Oleh : Ahmad Khozinudin (Sastrawan Politik)
Saat elektabilitas menjadi tuhan, apapun akan dipertaruhkan. Termasuk untuk mempertaruhkan keimanan, menjadi kaum munafik, menjadi kaum yang menelan ludahnya sendiri yang sudah terbuang ke tanah.
Kepada Islam, bencinya ga karuan. Untuk berkamuflase menghindari ketahuan membenci Islam secara langsung, digunakanlah ungkapan tolak politik identitas. Padahal, maksudnya tolak politik Islam.
Tapi begitu realitasnya mayoritas rakyat di negeri ini adalah Muslim. kunci kemenangan adalah ketika memenangi suara Umat Islam, para pengusung politik identitas ini menjadi munafik.
Suara kaum sekuler cuma seupil. Suara kaum liberal nasionalis cuma sauprit. Kuncinya, tetap suara umat Islam yang mayoritas.

#### [Langkah Pengerjaan]
(a) Ringkas tulisan tentang politik identitas dan suara umat Islam dalam dua kalimat.
(b) Jawab setiap pertanyaan tentang tulisan mengenai politik identitas ini secara singkat.
(i) Apa yang disebut ikut dipertaruhkan saat elektabilitas menjadi tuhan?
(ii) Menurut tulisan itu, apa maksud sebenarnya dari ungkapan "tolak politik identitas"?
(iii) Bagaimana tulisan itu menggambarkan suara kaum liberal nasionalis?
(c) Tuliskan lanjutan tulisan tentang politik identitas dan suara umat Islam, dimulai setelah kalimat terakhirnya.
Catatan ini diambil dari sumber lain.

#### [Catatan Hasil Ekstraksi]

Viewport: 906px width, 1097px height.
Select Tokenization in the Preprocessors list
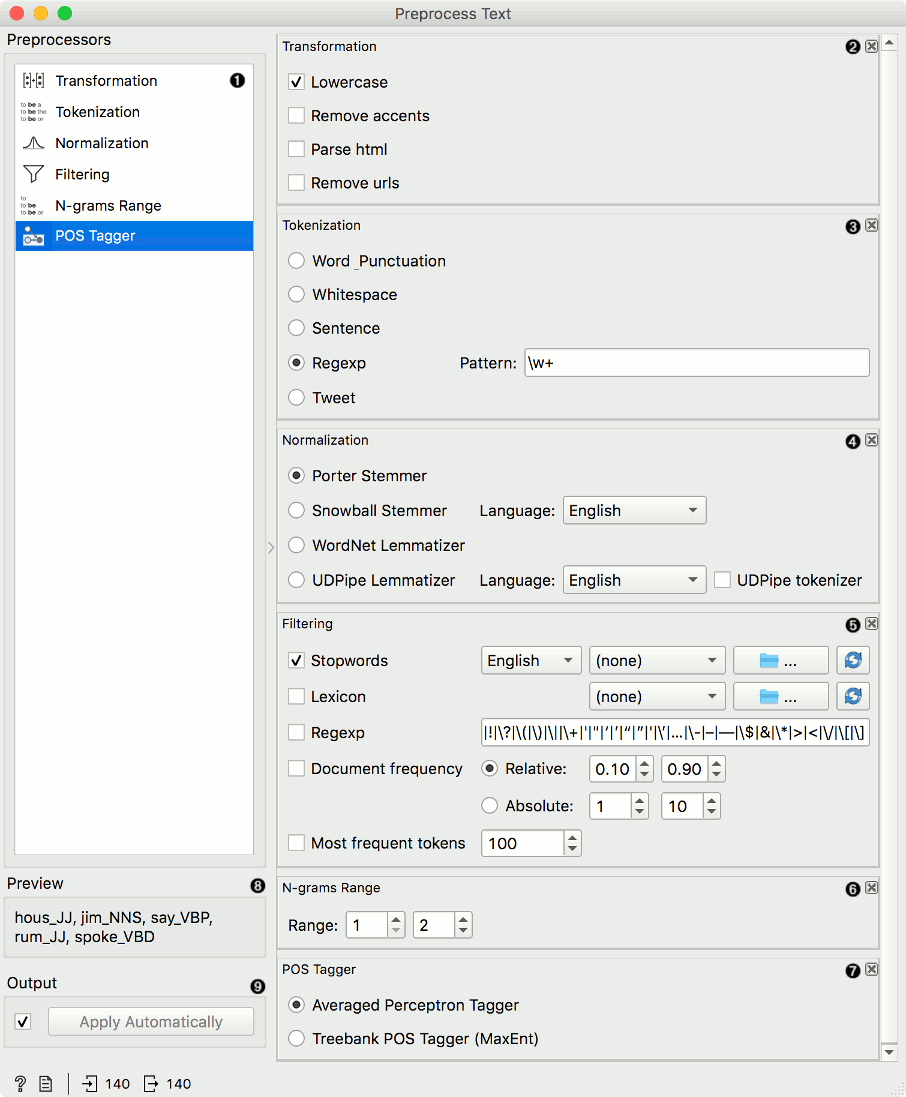tap(97, 112)
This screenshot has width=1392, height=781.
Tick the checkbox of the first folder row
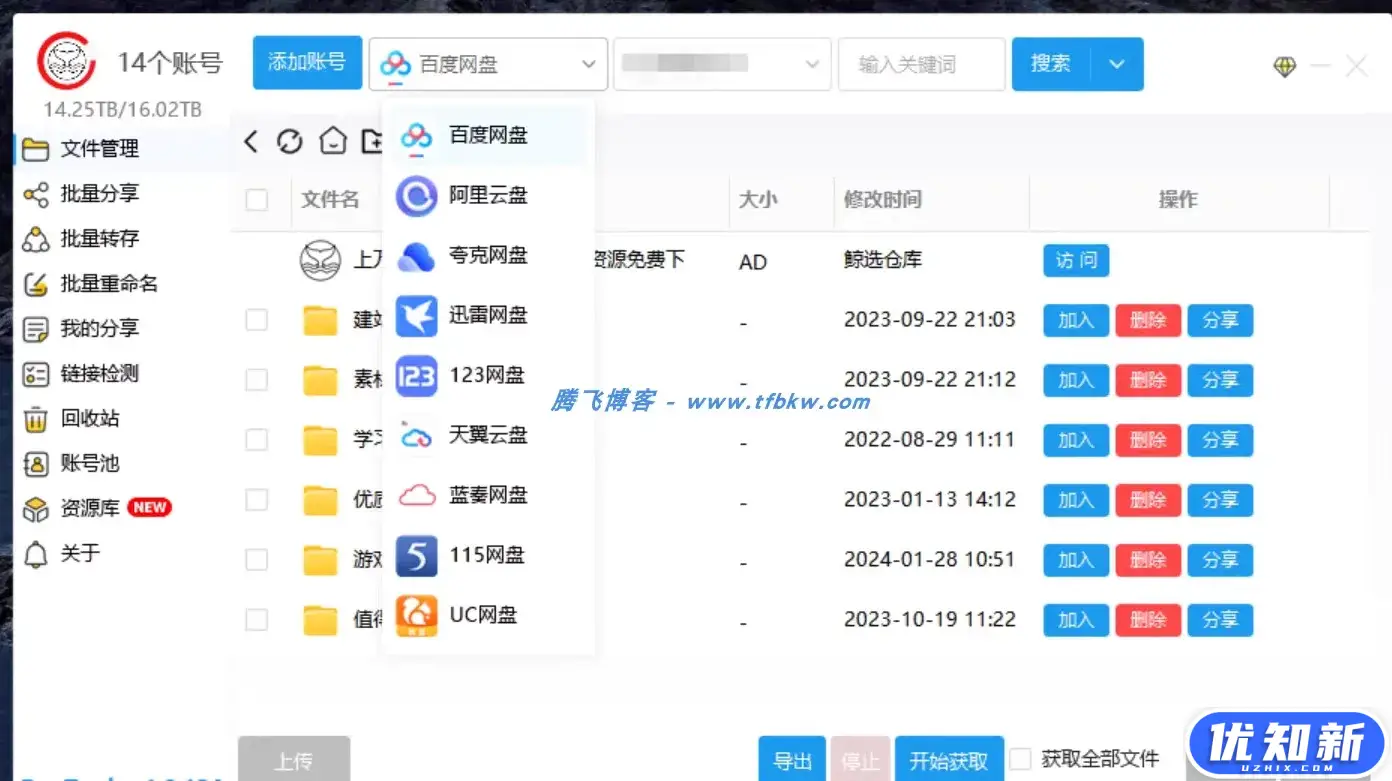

#### [Jawaban Tiap Tugas]
(a) Menurut tulisan itu, ketika elektabilitas dijadikan tuhan, apa pun dipertaruhkan, dan ungkapan "tolak politik identitas" dipakai sebagai kamuflase untuk menolak politik Islam. Karena mayoritas rakyat negeri ini Muslim sementara suara kaum sekuler dan liberal nasionalis kecil, kunci kemenangan tetap suara umat Islam, sehingga para pengusung politik identitas menjadi munafik.

(b)
(i) Keimanan.
(ii) Tolak politik Islam.
(iii) Cuma sauprit.

(c)
Menolak Syari’ah, menolak Khilafah, menuduh radikal radikul, membubarkan dakwah, menyerang pejuang Islam, nyinyir kodran-kadrun, giliran musim haji mengunggah kesolehan palsu melalui ibadah haji. Saat Pemilu yang ga pernah ke masjid sibuk ke masjid, baju dibuat se muslim mungkin, kopiah dan jilbab menjadi atribut resmi jelang Pemilu dan menjadi kostum resmi saat kampanye.
Syiar ibadah yang semestinya menjadi hubungan yang sakral antara hamba dan tuhannya, tiba-tiba berubah menjadi ajang kontestasi. Layaknya eventaintmen, seluruh seluk beluk aurat kesucian ibadah diumbar demi elektabilitas.
Padahal, tidak ada dari mereka yang komitmen terhadap syariat Islam. Tidak ada yang ingin menerapkan hukum Allah SWT. Islam hanya dijual bak komoditi, dengan bagian kompensasi elektabilitas untuk kepentingan kontestasi.
Hancur lebur nilai sakral sebuah ibadah. Tak ada nilai ketundukan hamba, untuk menuhankan ilahi sang pencipta manusia, untuk menggunakan hukum-Nya.
Padahal haji adalah ibadah sakral, sarana ketundukan. Didalamnya terdapat ibadah kurban, dimana manusia diminta berkorban, mengorbankan nafsunya, dan menyembah hanya kepada Allah SWT semata.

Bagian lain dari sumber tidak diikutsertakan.